Although some wind technicians are involved in building new wind turbines, most of their work is maintaining, troubleshooting, and repairing them - particularly the nacelles—which contain the equipment that generates electricity.

Wind technicians typically do the following:

  • Inspect the exterior and physical integrity of towers
  • Climb towers to inspect, troubleshoot, or repair turbine equipment
  • Collect turbine data for testing or research and analysis
  • Perform routine maintenance on wind turbines
  • Test electrical components and systems, as well as mechanical and hydraulic systems
  • Troubleshoot mechanical, hydraulic, or electrical malfunctions
  • Service underground transmission systems, wind field substations, or fiber optic sensing and control systems
  • Replace worn or malfunctioning components.

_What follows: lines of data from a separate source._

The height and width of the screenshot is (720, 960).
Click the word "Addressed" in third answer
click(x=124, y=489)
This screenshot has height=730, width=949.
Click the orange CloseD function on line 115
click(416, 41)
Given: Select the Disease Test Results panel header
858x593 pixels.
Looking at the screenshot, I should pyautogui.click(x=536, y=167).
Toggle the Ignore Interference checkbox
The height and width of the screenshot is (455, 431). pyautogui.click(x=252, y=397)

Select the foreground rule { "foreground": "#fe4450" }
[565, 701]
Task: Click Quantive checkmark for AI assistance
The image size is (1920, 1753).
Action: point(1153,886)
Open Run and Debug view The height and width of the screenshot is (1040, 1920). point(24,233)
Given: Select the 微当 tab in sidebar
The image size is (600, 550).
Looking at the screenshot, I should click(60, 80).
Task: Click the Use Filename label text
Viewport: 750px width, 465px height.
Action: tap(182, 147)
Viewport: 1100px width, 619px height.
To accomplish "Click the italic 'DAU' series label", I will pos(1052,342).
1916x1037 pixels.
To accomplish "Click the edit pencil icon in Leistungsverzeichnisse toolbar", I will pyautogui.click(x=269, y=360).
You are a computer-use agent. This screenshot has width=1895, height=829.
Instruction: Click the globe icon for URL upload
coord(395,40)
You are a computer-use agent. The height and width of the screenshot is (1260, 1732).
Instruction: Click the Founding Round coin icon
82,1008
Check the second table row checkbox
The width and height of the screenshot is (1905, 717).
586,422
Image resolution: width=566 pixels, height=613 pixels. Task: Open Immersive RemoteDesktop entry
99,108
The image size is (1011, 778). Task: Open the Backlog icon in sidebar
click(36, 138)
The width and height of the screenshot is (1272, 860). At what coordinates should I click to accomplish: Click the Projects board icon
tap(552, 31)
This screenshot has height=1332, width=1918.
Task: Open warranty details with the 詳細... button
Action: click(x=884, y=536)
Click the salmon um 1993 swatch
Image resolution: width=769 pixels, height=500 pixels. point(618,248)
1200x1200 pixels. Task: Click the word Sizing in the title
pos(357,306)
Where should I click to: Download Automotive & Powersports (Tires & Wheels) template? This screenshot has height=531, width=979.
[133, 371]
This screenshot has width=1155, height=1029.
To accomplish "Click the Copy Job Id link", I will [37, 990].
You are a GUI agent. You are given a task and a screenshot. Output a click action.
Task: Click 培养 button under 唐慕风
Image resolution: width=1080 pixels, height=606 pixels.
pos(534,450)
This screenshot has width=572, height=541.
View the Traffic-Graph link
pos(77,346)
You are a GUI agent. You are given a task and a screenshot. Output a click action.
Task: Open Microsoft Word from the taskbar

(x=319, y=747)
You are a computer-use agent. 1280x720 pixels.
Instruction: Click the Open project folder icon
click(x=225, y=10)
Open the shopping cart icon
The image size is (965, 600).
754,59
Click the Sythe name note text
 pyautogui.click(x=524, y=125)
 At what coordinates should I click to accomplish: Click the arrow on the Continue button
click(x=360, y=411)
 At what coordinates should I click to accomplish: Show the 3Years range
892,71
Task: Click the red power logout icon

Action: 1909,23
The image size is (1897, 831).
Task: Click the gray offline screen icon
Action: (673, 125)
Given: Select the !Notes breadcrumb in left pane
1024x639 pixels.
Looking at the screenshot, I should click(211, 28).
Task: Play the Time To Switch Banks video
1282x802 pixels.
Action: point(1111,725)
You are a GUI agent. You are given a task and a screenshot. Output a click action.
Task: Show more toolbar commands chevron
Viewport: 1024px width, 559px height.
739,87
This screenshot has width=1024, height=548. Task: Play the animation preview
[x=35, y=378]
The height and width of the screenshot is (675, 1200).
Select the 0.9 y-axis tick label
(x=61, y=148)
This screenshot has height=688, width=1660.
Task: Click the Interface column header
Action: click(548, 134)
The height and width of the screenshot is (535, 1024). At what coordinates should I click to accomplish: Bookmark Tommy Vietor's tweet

Maintenance schedules are largely determined by hours of operation, but can also vary by manufacturer. Most manufacturers now recommend annual maintenance, which involves visual inspections of components, fastener torque checks, and lubricating parts. For turbines that operate year round, typical maintenance may occur one to three times a year and turbines are monitored electronically 24 hours a day from a central office. If a problem is detected, wind technicians must travel to the worksite and perform as-needed troubleshooting, repair and service.

The average workday is spent climbing and inspecting multiple turbines. Technicians use computers to diagnose electrical malfunctions. Any problems they notice during the examination are reported and scheduled for repair.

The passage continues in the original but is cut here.